Transcribe the items word for word, covering only the stretch from the line containing "Task: Click the American Express card icon" through the line containing "I will point(318,203).".

────────

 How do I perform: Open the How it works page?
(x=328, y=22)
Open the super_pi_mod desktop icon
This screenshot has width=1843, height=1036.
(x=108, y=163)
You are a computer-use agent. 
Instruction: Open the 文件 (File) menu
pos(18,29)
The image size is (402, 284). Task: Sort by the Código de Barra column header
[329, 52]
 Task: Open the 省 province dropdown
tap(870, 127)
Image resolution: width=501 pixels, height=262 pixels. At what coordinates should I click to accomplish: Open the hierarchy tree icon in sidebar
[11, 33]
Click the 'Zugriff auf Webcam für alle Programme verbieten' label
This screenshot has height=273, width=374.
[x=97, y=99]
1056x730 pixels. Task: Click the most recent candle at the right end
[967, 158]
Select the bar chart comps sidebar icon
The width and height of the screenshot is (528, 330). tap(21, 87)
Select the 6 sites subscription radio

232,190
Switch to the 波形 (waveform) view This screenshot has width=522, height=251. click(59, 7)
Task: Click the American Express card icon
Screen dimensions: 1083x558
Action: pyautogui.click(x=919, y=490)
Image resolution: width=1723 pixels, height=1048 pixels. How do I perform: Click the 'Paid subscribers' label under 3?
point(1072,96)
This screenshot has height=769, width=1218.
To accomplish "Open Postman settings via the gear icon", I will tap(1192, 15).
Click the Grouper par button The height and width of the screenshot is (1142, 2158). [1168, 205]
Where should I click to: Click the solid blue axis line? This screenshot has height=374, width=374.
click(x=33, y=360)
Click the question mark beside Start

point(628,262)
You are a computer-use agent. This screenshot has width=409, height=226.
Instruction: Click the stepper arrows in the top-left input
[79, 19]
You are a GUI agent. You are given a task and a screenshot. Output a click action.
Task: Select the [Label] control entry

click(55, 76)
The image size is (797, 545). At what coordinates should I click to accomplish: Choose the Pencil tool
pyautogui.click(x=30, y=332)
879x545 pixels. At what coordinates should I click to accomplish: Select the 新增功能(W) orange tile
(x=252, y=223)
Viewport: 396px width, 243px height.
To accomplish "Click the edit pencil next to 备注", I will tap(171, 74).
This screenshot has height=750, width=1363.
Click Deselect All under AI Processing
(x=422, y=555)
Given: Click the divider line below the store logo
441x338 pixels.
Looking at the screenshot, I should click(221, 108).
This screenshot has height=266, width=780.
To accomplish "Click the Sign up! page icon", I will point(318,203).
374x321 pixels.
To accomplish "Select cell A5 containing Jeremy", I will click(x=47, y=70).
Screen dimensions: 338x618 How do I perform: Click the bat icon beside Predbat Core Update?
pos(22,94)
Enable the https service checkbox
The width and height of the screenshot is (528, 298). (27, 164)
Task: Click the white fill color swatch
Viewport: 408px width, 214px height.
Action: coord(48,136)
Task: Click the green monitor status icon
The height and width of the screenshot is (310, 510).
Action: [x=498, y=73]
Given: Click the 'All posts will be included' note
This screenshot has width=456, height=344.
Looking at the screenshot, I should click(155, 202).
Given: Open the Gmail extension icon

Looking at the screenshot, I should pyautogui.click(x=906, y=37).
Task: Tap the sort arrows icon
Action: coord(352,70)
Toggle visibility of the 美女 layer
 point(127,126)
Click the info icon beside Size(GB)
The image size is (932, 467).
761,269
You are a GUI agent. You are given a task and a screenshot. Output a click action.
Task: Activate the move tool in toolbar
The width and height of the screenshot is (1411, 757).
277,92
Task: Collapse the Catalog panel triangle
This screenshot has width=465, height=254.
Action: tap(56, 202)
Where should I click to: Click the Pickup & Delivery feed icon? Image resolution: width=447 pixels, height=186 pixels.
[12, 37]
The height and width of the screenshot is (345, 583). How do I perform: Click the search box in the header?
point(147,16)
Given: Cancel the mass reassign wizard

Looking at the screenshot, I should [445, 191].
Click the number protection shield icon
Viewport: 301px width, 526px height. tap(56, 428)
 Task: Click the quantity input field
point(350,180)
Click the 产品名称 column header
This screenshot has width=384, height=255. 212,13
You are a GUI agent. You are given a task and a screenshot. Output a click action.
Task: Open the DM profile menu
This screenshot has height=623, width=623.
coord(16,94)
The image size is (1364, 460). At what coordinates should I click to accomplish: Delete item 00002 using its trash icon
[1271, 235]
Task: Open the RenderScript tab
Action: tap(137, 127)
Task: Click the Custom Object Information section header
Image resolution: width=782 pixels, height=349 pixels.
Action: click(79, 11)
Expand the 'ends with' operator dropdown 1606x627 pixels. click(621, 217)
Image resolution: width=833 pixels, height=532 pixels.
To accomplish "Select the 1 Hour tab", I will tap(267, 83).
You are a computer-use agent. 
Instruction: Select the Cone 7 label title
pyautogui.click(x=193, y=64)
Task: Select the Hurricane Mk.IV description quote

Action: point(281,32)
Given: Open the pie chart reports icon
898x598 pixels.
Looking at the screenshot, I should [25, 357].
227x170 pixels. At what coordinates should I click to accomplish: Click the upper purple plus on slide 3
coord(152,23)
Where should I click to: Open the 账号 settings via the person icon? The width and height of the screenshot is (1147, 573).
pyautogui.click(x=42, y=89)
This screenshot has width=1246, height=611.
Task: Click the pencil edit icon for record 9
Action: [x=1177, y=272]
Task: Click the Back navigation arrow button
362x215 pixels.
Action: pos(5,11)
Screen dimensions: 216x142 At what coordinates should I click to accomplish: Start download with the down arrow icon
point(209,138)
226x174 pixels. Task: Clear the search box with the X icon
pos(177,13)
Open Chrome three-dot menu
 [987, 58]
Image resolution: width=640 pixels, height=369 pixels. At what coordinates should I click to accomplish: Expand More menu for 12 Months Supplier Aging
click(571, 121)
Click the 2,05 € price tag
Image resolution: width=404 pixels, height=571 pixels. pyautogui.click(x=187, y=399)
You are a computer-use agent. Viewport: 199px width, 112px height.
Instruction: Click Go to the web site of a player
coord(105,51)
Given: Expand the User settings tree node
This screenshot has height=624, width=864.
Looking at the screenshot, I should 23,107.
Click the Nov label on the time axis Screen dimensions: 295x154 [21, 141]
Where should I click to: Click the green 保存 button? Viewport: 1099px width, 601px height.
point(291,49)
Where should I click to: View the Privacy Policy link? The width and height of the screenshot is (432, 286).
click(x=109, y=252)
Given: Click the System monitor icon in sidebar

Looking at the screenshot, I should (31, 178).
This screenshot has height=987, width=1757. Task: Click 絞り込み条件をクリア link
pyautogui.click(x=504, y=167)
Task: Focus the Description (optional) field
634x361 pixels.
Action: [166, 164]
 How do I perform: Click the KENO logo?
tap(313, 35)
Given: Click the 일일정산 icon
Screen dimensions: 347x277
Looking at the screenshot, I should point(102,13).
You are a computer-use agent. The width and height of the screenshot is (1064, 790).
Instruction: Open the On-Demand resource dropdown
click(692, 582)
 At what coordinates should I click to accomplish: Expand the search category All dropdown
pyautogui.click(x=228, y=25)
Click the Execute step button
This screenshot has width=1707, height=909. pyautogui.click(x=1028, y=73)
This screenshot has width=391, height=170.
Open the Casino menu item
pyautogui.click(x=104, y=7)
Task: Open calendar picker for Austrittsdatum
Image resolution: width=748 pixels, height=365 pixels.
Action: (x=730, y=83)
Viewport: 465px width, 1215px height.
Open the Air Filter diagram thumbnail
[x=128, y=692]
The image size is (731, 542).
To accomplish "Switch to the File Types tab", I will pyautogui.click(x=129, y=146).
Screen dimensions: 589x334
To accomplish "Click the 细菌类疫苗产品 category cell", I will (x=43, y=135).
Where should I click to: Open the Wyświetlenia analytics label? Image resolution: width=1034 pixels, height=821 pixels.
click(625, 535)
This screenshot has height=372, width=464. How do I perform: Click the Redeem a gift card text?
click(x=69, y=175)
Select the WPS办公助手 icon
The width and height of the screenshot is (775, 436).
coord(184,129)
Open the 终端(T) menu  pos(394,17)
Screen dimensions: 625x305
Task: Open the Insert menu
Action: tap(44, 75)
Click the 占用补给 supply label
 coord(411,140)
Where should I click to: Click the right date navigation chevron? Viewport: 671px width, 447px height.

────────

• Response to this exercise:
Task: Click the American Express card icon
Screen dimensions: 1083x558
Action: pyautogui.click(x=919, y=490)
Image resolution: width=1723 pixels, height=1048 pixels. How do I perform: Click the 'Paid subscribers' label under 3?
point(1072,96)
This screenshot has height=769, width=1218.
To accomplish "Open Postman settings via the gear icon", I will tap(1192, 15).
Click the Grouper par button The height and width of the screenshot is (1142, 2158). [1168, 205]
Where should I click to: Click the solid blue axis line? This screenshot has height=374, width=374.
click(x=33, y=360)
Click the question mark beside Start

point(628,262)
You are a computer-use agent. This screenshot has width=409, height=226.
Instruction: Click the stepper arrows in the top-left input
[79, 19]
You are a GUI agent. You are given a task and a screenshot. Output a click action.
Task: Select the [Label] control entry

click(55, 76)
The image size is (797, 545). At what coordinates should I click to accomplish: Choose the Pencil tool
pyautogui.click(x=30, y=332)
879x545 pixels. At what coordinates should I click to accomplish: Select the 新增功能(W) orange tile
(x=252, y=223)
Viewport: 396px width, 243px height.
To accomplish "Click the edit pencil next to 备注", I will tap(171, 74).
This screenshot has height=750, width=1363.
Click Deselect All under AI Processing
(x=422, y=555)
Given: Click the divider line below the store logo
441x338 pixels.
Looking at the screenshot, I should click(221, 108).
This screenshot has height=266, width=780.
To accomplish "Click the Sign up! page icon", I will point(318,203).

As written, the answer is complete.